Task directions ::
Scan the data below and pick out the lines containing the word "pixels".

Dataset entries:
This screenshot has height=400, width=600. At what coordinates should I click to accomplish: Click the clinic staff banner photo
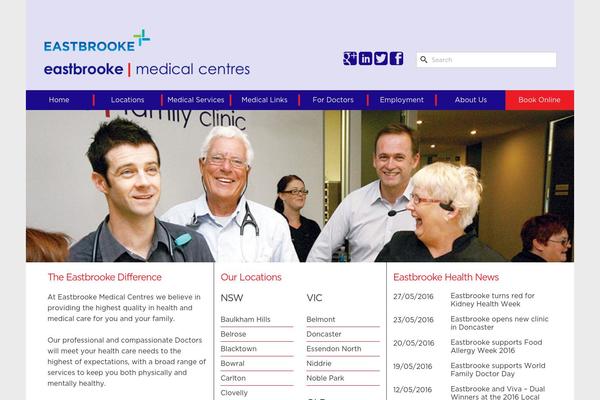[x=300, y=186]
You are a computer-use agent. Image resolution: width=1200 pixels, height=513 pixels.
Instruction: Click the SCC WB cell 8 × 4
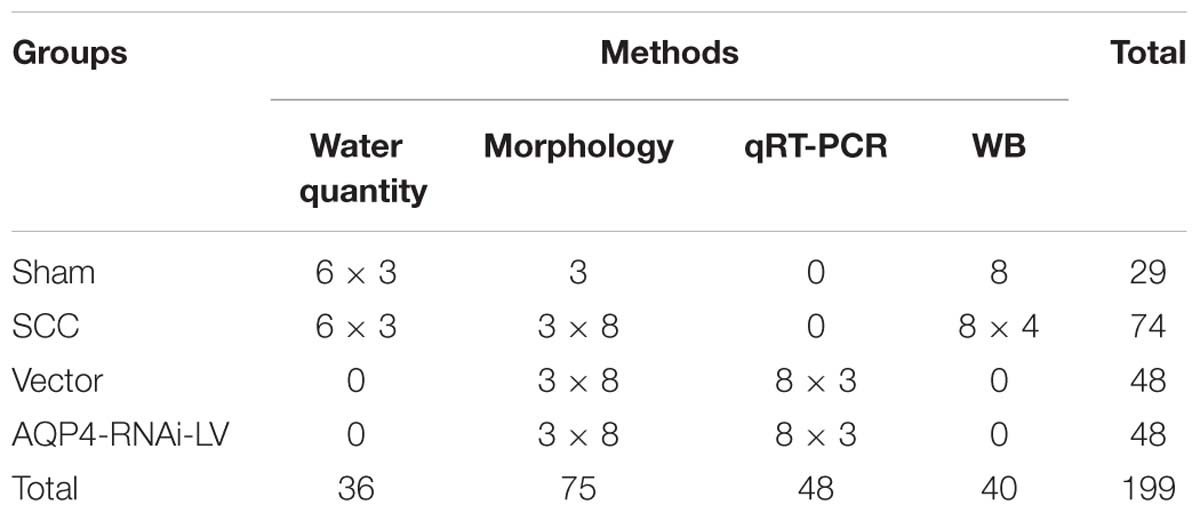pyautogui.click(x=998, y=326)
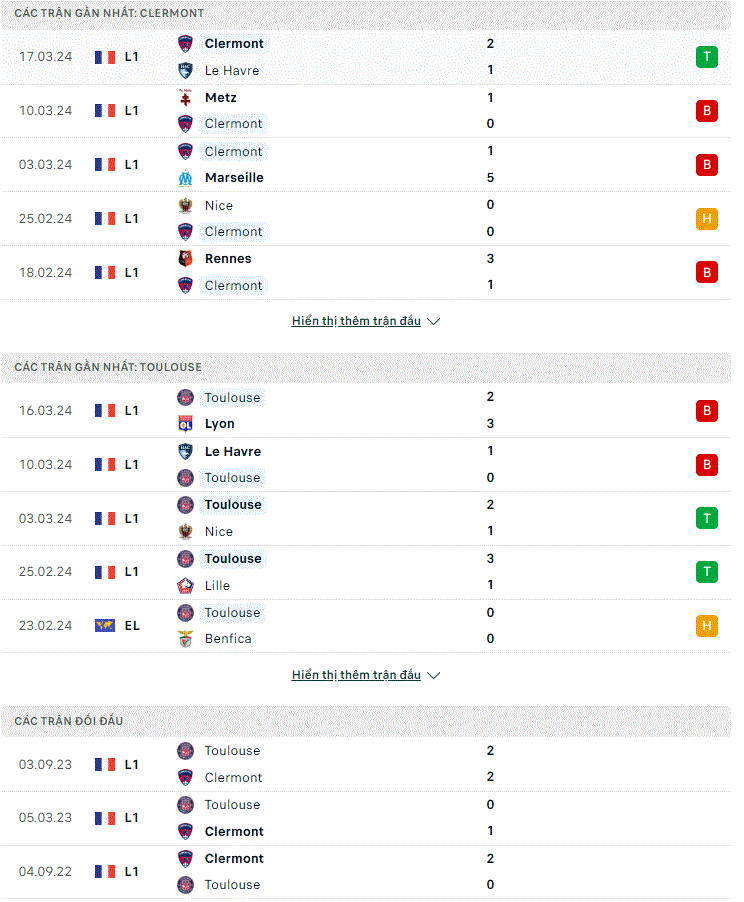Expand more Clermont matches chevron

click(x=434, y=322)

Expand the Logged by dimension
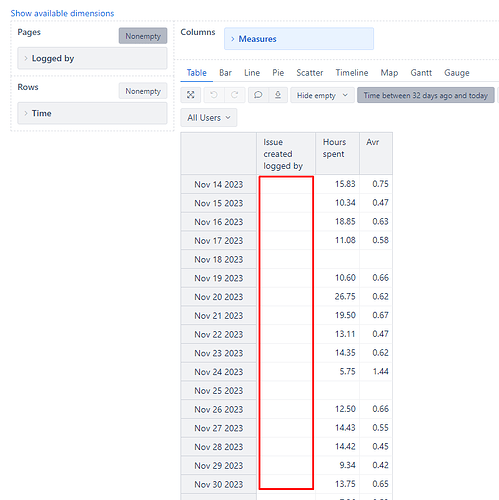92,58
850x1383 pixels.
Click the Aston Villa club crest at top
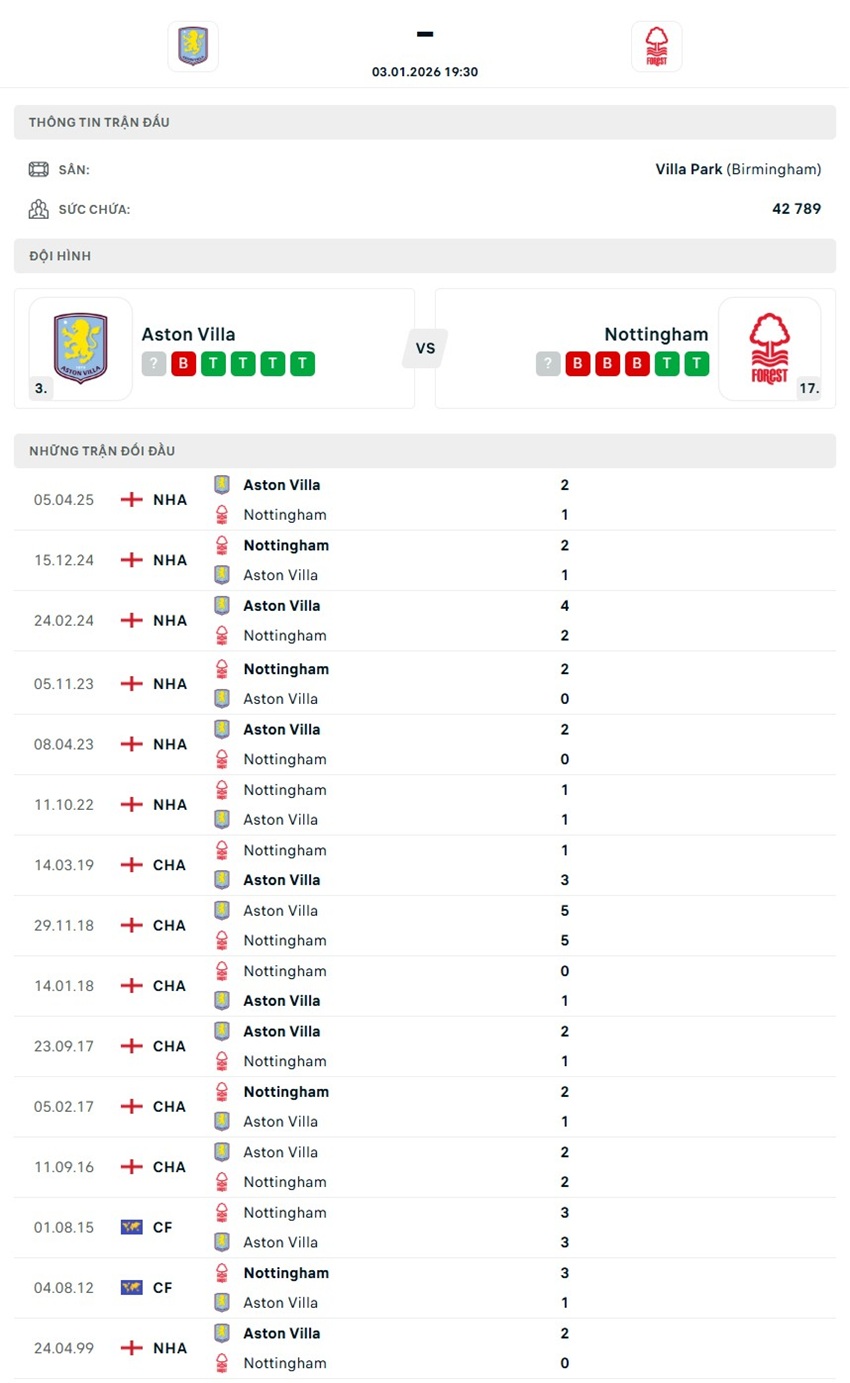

Answer space ::
You are a computer-use agent. Image resolution: width=1200 pixels, height=513 pixels.
850x1383 pixels.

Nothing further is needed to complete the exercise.